にしても結構粘るな金鉱の奴ら、最悪の予想で1万人くらいか……まぁその規模で金鉱を要塞化してるならすぐ決着がつかないか。数ヶ月くらいかね?要塞の平均攻略時間とかしらんしな。
「どれくらいかかるんだろうなぁ……」
「要塞化されてるとはいえ金鉱ですし、1ヶ月位でなんとかできると思いますが……」
「数で押せばいいものでもないしな……」
「鉱山ですからね……」
攻める人数に限界はあるからな、実質同数同士の戦いだしな、戦略が力押しするしかないだろうし……こちらからどこかを掘り進めるか、鉱山を爆破でもするか……爆破できるかね?
「金鉱ごと爆破できんか?」
「金鉱として使うのでダメですね……」
「ん?爆破自体は可能ではあるのか?」
「ええ、初代宰相が作らせたダイナマイトが……あっ!そういう意味ではありませんでしたね……廃鉱山の方は吹き飛ばしてもいいのですが……金鉱と繋がってる可能性があって使えません。向こう側が鉱山通路を崩して遅滞戦術を使ったりしてるので……」
またおまえかよ!ダイナマイト作らせるってどんな人生だよ。前職なんだよお前!コンクリ作ったり、ダイナマイト作ったり、料理作ったり……国のシステムまで作りやがって!何でも作れるスキル持ちか?誰だよニトロの合成に成功したやつは!科学技術もそれなりにあるのか……身近では確かにわかりやすいものではないが……アルミの加工が難しいのはなぜだ?全体量の問題で少ないだけ?でもこれが出来たところで経済が混乱するだけだしな。
「化学薬品とかでなんかないのか?」
「危険ですからね、鉱山を火事にして全員を中毒死させる案もあったのですが金鉱山なのですぐ稼働させたいと内務省の方から……」
「ああ、いい……わかった……内務省がそう言うなら仕方ない、仕方ない」
当初と予定が違うとはいえ負けるとは思ってないわけだしな。そりゃ可能な限りそうしろとはなるか。
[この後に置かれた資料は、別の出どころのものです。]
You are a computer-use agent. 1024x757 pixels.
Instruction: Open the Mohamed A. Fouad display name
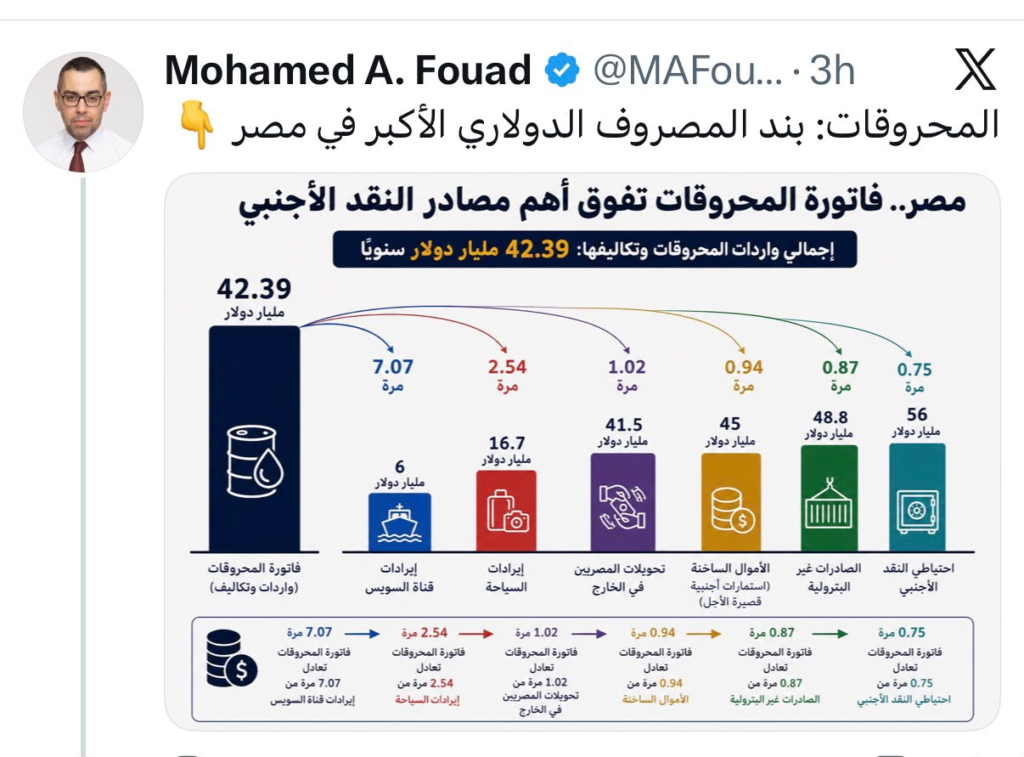point(347,71)
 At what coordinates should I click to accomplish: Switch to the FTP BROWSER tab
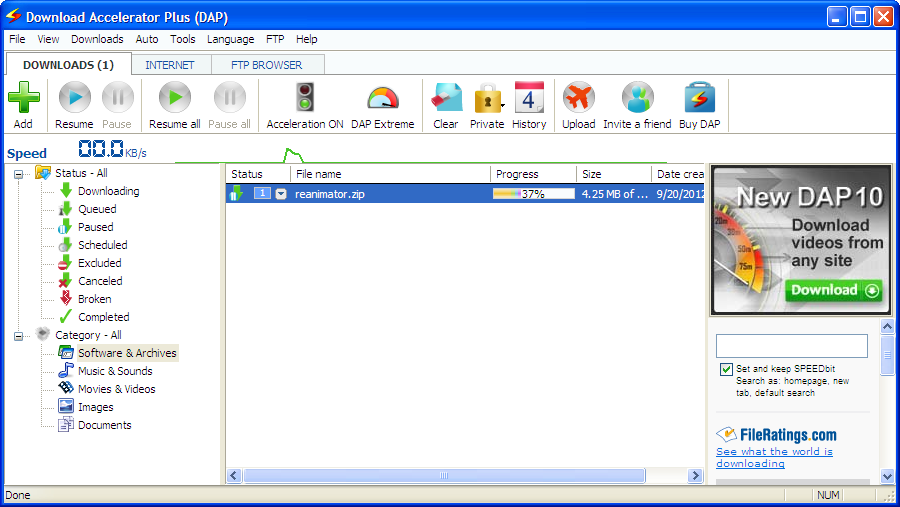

にしてもダイナマイトやら何やらある世界観かよ、たしかにダイナマイト自体の作り方は伝記漫画とかで読んだ記憶あるがニトロとかどうしたらいいかわからんわ、グリセリンをどーのこーのするんだろう?初代宰相マジでなにもんだ?人生2周目か?ネット百科事典とかずっと見てたり異世界行くこと前提で計画でも立ててたのか?記憶力のバケモンだろ。
これに比べたら俺主人公じゃねーわ。定番のチート使えないし、せめて知識チートは使わせろ!ダメなら無双系のやつなんかくれ!前世の経験を活かせる展開をよこせ!もしくは前世が軍人か技術職だったことに過去改変してくれない?もしくは今すぐ女神様がチートを授けてくれ!
「あの……カール伯爵?」
「ああ、なんだ?」
「いえ、難しい顔をして考え込まれていたので……なにかまずいことでも……?」
「気の所為だ、多分な」
ということにしておこう。こう、匂わせを出して切れる雰囲気を出しておけばなんとかなるだろ。
「金鉱要塞ですが2箇所の出入り口を制圧、残りは正面入口ですね。最初から放棄されてた地点も調査中ですが埋め戻した後も発見できず一応多少の兵を置いて監視中です。」
開戦から20日、金鉱はまだ粘っている。2000人は殺せたらしいが、最悪の事態ではまだ8000人くらいいるんだろうな……。派閥ごとに守る場所が違うらしく何なら敵は同士討ちもしているそうだ。じゃあ勝手に死んでるの合わせて敵は一日100人減ってるんだな。もっと勝手に減ってくれ。
「捕虜からの情報では正面入口を守るのが作業者側のリーダーの派閥だそうだ、後4つほど派閥があるが先陣を交代したらしい、防御側の先陣の交代ってのは嫌な予感しかしないな」
「十分な援護をせず潰すのでしょう。遺体の体からは金が見つからないそうで……」
「脱出路は?」
「どこにも動きはありません、それとなく伝令がてら聞きに行かせましたが採掘音も掘削音もどの地点からも聞こえないとか、10日ほどまではそこかしこから聞こえてたそうですが」
考えすぎだったか?それとも深く掘ったとか?ほぼ全域をカバーしてるのに聞こえないとは何だ?意外と劣勢なのか?それとも使い潰されてる派閥の奴らが掘削担当だった?
「動くとしたら他派閥が全滅してからだな」
「私もそう思います」
適当に言ったけどクレマンソーがそう言うならそうだろう。